ケーキ屋さん、消防士、芸能人にアイドル、立派な魔法使い

――もちろんヒーローにだって


  


「うおぉぉぉォォォォォっっっっっ!!!!!!!」

 さんさんと照りつける日差し、かすかに昇る陽炎、蒸籠せいろの中のような7月中旬の午前7時半頃。大声と共にセーラー服の少女が1人駆けて行く。

 中背で貧相な体つきではあるが、背には小柄な天パの白いショートヘアの老婦、前には猫のマスコットが付いた大きめのリュックサックを背負い、更にそれらをものともせず走る身体の強度は、まさに霊長…いや、人類最強格と言えるだろう。

 太陽のような金のつり目はひたすらに前を見据え、風ではためくセミロングの銀髪は、特撮ヒーローのマフラーのようになびいた。 

 ごく普通の何てことのない茹だる夏の只中を、神々廻 明来ししば めいらは颯爽と横切って行く。

 「ヨネさん!もうちょいで家着くからな!!」

 暑い中ほんとにごめんねぇ、と背中越しにヨネが応えた。

 「ほんと、朝の散歩ついでにちょっと見るだけのつもりだったのよ?でもほら、田辺さんとこのお庭!明来ちゃんも知ってるでしょう?本当にお花が綺麗でねぇ…」

 「ははっ、そうだな!今はヒマワリとかだっけ?でも、その田辺さんと話し込んでて倒れるのは流石にな」

 「それがねぇ…行ったら田辺さん、たまたまお水あげてる時だったのよ。

 それにほら、田辺さんってとっても話上手でしょう?聞いてていつも飽きないのよぉ。もう少しお話ししたかったのに、本当…」

 「まぁまぁ…おっ、着いたぞ!」

 集合住宅が立ち並ぶ住宅街の中、赤い屋根が目立つ木造平屋の前に着き、玄関先でヨネは明来の背から下りた。

 「ここまでで大丈夫よ、本当にありがとねぇ明来ちゃん。明来ちゃんが通りかからなかったら、救急車のお迎えが来るところだったわ」

 「いやヨネさんが言うと洒落にならねーって…まぁ今度は気をつけてな」

  軽口を言いながら、明来はきびすを返す。するとそこに、軽快なエンジン音と共に、1台の白い軽トラックが停まる。

 明来は反射的におっと後ろに下がる。

 「あれ?明来ちゃん、今日は学校どうしたの?ここ学校と真反対だけど」

 運転席から少し身を乗り出し、男性が尋ねた。多少は整えたらしい癖まみれの茶髪に無精髭、薄汚れた作業服からは小麦色に焼けた健康体が覗いている。

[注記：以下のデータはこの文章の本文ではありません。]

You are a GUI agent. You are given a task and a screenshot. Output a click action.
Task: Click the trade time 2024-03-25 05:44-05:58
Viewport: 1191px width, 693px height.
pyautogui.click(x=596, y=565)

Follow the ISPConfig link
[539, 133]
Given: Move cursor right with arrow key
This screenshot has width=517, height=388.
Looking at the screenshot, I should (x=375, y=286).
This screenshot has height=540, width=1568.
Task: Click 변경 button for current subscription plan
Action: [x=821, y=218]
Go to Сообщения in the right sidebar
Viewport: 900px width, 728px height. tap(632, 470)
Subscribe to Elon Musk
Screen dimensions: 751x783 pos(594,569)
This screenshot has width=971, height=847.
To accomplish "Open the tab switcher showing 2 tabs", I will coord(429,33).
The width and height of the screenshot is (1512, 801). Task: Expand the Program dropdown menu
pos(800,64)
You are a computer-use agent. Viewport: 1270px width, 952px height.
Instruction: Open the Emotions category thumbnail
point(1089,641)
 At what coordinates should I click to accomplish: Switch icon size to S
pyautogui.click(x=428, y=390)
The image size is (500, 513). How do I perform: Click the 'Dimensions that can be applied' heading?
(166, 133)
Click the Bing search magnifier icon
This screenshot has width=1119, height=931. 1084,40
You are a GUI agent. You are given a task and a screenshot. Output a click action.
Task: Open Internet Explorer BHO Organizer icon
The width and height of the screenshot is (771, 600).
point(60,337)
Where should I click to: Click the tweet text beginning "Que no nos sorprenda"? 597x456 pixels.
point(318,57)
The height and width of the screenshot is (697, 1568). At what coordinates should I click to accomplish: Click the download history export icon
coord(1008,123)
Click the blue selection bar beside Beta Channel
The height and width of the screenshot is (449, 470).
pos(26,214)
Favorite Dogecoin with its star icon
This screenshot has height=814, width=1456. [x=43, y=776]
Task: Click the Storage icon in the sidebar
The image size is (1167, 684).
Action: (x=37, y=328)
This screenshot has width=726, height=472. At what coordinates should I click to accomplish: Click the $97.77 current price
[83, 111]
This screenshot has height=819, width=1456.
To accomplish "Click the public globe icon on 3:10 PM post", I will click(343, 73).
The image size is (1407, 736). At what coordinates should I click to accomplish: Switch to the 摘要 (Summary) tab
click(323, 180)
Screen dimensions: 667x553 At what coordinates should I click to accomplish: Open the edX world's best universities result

 「明来ちゃんがね、通学路で倒れてた私を運んでくれたのよぉ。学校は大丈夫だからって言ってねぇ」

 「えっマジで!?…もぉーマジいい歳なんだから加減しろって言ってるだろ!お袋がごめんね明来ちゃん」

 「あー…大丈夫っすよ!あたしなら全速力で走れば、たぶん間に合います!」

 そう言いながら明来は横目でこっそり車内の時計を見る。

 午前7時41分。あぁ…いや無理だな、と明来は心で付け足した。

 「いやいや…いくら明来ちゃんでも、今からは流石に間に合わないでしょ?

 助手席乗って!ちょうど2区に用があるから、お礼も兼ねて乗せてくよ」

 「えっ…その、マジ、いいんですか!?」

 「大丈夫だって、元々2区に用あったし。ほら、時間無いし乗った乗った!」

 「…すみません、ありがとうございます!」

 明来が助手席に乗り込むと、軽トラックの後ろからヨネが見送る。

 「航太、明来ちゃん、気をつけて行ってらっしゃい」

 「ありがとうヨネさん!行ってきます!」

 「いやお袋は早く家入れよ!また熱中症なるぞ!!」

 そう毒づいて航太は軽トラックを走らせる。

 車内のラジオから第9学区の食料品や第7学区の最新魔法具サブマ、第6学区の解呪薬のCMが流れる。

 しばらく走ると、開けたままの窓から入る風と車内エアコンの冷風が混ざり、心地いい風になった。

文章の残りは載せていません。